Instead, three years later, the taxpayer is nursing a loss of close to £32bn on stakes originally worth more than £60bn."

As a taxpayer in the UK I'd be damn angry that the Government didn't bail out the Bank - it bailed out the investors by propping up the share price - and has now lost a fortune.

I wonder how those whose pensions are being cut, or public service jobs lost, or services reduced feel knowing that the shareholders at that time were helped out?
By the taxpayer.
The poorest are paying for the mistakes of the investors. Let the banks fail.
When Governments are doing this, its time for them to go.
Time to take my money out before the shareholders want that too.
A huge loss and even this story is buried away in the blogs of the paper.
Best the public doesn't know why we have austerity measures.

I'm not from the UK, but so many Governments have this Mantra about saving the Banks, here in Australia they are so far in debt they will bankrupt the country when property prices collapse.
Thank God at least Iceland had the guts to do the right thing.
edit on 13-10-2011 by Colbomoose because: To make it clear I'm not from the UK

posted on Oct, 13 2011 @ 08:20 AM
Two things that bother me about this whole situation is that in the UK we are governed by a bunch of millionaires. All presumably have to have earned their money whether inherited or not from somewhere and importantly have to have their huge wealth (in comparison to normal people) invested as shareholders
in among other things I expect the financial world. I wonder if this protection of the banks is because if they are shareholders themselves, they are hardly going to penalize and see punished the dividends and financial rewards they get back. I know we expect politicians to declare vested interest but I suspect its only directorships, of which many hold a number, and not individual shares they declare.
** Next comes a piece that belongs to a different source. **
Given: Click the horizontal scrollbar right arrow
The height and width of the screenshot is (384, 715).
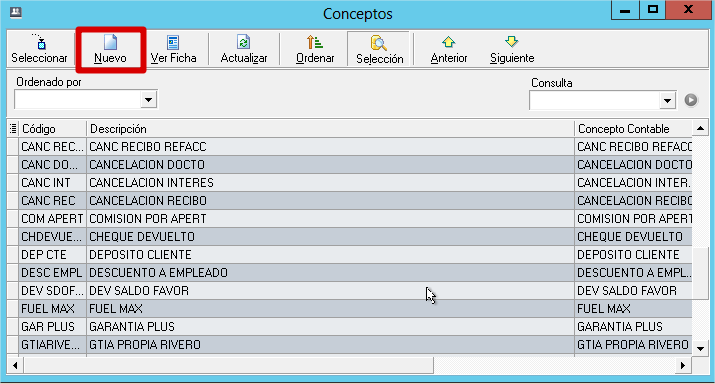Looking at the screenshot, I should tap(683, 365).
The second thing that really bothers me about those who aspire to government is the inexperience they bring to the job. This is a serious job with huge responsibilities and to have people leaping in from uni or advertising etc is ludicrous. I don't think anyone should be allowed into this work unless they have had experience that they can demonstrate will benefit government. I also think no one under the age of 35 should be there also, because dealing with the repercussions of government balls-ups such as our recent bail-outs needs an insight into the inconvenience, deprivation and problems caused to the people that is caused when they don't legislate properly.